Lire le chapitre 7: Grandmother's Lie

La pluie battait les vitres du petit bureau quand Élodie s'assit devant le bureau de Marguerite. Elle y avait passé la matinée à trier des papiers, des factures jaunies, des reçus de réparations datant des années soixante-dix, des cartes postales de destinations lointaines — Prague, Lisbonne, Le Caire. Rien de personnel. Rien qui parlait de sa grand-mère, de sa mère, de leur silence à toutes les deux.

Elle ouvrit le tiroir du bas. Il était bloqué. Elle tira plus fort, et le bois céda avec un grincement sec. À l'intérieur, sous un calendrier de 1987, une chemise cartonnée portant une écriture fine et penchée : *À conserver précieusement*.

Le cœur d'Élodie s'accéléra. Elle souleva le rabat.

Des papiers d'identité. Un passeport français au nom de Marguerite Lambert, né en 1934. Une carte de sécurité sociale. Un livret de famille. Et dessous, une feuille plus récente, aux bords cornés : un acte de naissance.

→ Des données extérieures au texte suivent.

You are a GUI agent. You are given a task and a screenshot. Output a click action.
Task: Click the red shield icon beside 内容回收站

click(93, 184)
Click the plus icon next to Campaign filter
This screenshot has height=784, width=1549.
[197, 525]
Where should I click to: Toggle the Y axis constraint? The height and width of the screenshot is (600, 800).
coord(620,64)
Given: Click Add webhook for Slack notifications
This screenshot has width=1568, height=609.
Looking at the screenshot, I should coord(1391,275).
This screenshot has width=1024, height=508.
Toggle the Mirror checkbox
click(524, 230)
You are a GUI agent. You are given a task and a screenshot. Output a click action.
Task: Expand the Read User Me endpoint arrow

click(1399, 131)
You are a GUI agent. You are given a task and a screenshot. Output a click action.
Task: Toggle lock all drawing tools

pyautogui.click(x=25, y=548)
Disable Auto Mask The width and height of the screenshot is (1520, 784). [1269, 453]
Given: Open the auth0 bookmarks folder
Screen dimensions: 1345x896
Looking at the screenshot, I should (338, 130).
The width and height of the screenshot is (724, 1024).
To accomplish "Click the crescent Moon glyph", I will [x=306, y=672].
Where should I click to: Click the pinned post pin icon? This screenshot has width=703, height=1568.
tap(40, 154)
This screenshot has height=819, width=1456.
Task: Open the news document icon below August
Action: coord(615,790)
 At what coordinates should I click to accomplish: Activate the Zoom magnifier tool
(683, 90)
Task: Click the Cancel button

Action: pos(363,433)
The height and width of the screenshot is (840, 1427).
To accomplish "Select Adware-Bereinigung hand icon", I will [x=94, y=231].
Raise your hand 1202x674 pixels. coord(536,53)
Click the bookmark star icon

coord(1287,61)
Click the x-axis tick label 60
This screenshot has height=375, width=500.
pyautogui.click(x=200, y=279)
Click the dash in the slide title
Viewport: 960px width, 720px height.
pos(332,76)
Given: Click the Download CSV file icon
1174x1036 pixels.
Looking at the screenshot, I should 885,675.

Élodie le déplia avec précaution.

*Née le 12 mars 1962 à Tours, Marie-Claire Marchand.*

Sa mère. Elle connaissait cette date. Elle l'avait vue sur son permis de conduire, sur sa carte d'identité. Mais ce qui fit s'arrêter sa respiration, ce fut la ligne en dessous :

*Père : Antoine Moreau, né le 3 janvier 1930 à Chambord, sans profession.*

Antoine Moreau. Ce n'était pas le nom qu'Élodie avait entendu toute sa vie. Sa mère lui avait toujours dit que son père s'appelait François Lemaire, qu'il était mort avant sa naissance, qu'il avait été conducteur de train à Tours. ELLE avait vu une photo de lui, une seule, vieille et floue, posée sur la commode de sa mère.

François Lemaire. Pas Antoine Moreau.

L'initiale M. A.M. — 1962.

Le même A.M. qui était gravé sur l'anneau et sur la porte du caveau. Mais cette fois, c'était sur le certificat de naissance de sa propre mère.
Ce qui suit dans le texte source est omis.